10. De opsporingskosten die in deze procedure worden gevorderd zijn door het ANP onderbouwd met een specificatie. Deze kosten van € 175,- worden redelijk geacht. Daarnaast vordert het ANP buitengerechtelijke kosten van € 60,28. Ook dit bedrag is redelijk. Kop of Munt moet deze bedragen aan het ANP vergoeden.

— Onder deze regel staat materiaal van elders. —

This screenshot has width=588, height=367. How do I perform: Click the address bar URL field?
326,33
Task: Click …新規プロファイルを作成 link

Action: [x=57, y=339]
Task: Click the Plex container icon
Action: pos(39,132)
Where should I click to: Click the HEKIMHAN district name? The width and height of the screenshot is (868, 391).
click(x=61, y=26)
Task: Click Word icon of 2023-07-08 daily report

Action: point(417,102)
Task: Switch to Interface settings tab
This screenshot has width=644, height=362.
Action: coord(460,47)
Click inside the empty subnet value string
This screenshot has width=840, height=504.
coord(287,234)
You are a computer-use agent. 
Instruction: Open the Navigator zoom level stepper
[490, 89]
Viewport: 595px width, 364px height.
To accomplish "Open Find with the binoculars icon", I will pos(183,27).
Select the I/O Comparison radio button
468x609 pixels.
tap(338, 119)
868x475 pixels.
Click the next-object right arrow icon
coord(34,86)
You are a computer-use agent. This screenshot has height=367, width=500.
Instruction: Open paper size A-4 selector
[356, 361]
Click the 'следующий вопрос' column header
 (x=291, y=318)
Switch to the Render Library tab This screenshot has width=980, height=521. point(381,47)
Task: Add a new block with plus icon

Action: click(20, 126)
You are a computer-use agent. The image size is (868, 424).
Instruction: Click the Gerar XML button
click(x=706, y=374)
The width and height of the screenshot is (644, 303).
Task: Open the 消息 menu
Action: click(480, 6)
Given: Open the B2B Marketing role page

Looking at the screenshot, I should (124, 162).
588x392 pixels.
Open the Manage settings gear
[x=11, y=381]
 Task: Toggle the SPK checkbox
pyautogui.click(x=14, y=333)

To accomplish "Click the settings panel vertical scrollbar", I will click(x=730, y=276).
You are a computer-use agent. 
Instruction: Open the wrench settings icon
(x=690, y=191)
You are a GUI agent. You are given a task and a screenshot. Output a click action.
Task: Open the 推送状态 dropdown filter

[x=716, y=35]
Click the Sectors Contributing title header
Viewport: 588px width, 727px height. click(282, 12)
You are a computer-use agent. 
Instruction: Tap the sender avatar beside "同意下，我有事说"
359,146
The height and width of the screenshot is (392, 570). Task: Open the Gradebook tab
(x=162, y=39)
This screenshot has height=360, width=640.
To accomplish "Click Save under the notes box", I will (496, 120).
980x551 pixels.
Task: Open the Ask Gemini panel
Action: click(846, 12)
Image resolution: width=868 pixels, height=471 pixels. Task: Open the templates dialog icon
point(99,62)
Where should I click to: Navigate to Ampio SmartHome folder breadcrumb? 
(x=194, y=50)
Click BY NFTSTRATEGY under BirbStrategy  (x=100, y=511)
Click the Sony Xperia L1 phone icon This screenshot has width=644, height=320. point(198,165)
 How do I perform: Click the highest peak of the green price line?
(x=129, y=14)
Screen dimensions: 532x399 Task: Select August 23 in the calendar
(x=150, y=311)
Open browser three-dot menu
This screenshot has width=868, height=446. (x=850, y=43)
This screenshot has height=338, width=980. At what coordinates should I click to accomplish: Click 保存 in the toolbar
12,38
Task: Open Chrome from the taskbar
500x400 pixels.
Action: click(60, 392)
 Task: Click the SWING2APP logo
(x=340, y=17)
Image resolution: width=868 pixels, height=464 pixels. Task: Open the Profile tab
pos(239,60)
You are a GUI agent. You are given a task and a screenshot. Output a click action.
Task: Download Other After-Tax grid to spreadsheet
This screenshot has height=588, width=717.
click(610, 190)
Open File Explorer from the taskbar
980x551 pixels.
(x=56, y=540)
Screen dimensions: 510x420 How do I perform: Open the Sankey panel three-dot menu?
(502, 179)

11. De conclusie is dat de vordering van het ANP tot betaling van € 462,16 toewijsbaar is, met de gevorderde wettelijke rente vanaf de dagvaarding. Kop of Munt wordt dus in het ongelijk gesteld en moet de proceskosten en de nakosten dragen. De proceskosten worden aan de zijde van het ANP begroot op € 100,98 aan explootkosten, € 126,- aan griffierecht en € 150,- aan salaris gemachtigde, totaal € 376,98.
BESLISSING
veroordeelt Kop of Munt tot betaling aan het ANP van € 462,16, vermeerderd met de wettelijke rente daarover vanaf 9 juli 2021 tot aan de voldoening;
veroordeelt Kop of Munt tot betaling aan het ANP van de proceskosten, tot heden begroot op € 376,98;
veroordeelt Kop of Munt in de na dit vonnis ontstane kosten, begroot op € 18,00 aan salaris gemachtigde, te verhogen met een bedrag van € 68,00 en de explootkosten van betekening van het vonnis, een en ander voor zover van toepassing inclusief btw, onder de voorwaarde dat Kop of Munt niet binnen veertien dagen na aanschrijving volledig aan dit vonnis heeft voldaan en betekening van het vonnis pas na veertien dagen na aanschrijving heeft plaatsgevonden;
verklaart dit vonnis uitvoerbaar bij voorraad;
wijst het meer of anders gevorderde af.
Dit vonnis is gewezen door mr. M. van Walraven, kantonrechter, en in het openbaar uitgesproken op 2 november 2021 in tegenwoordigheid van de griffier.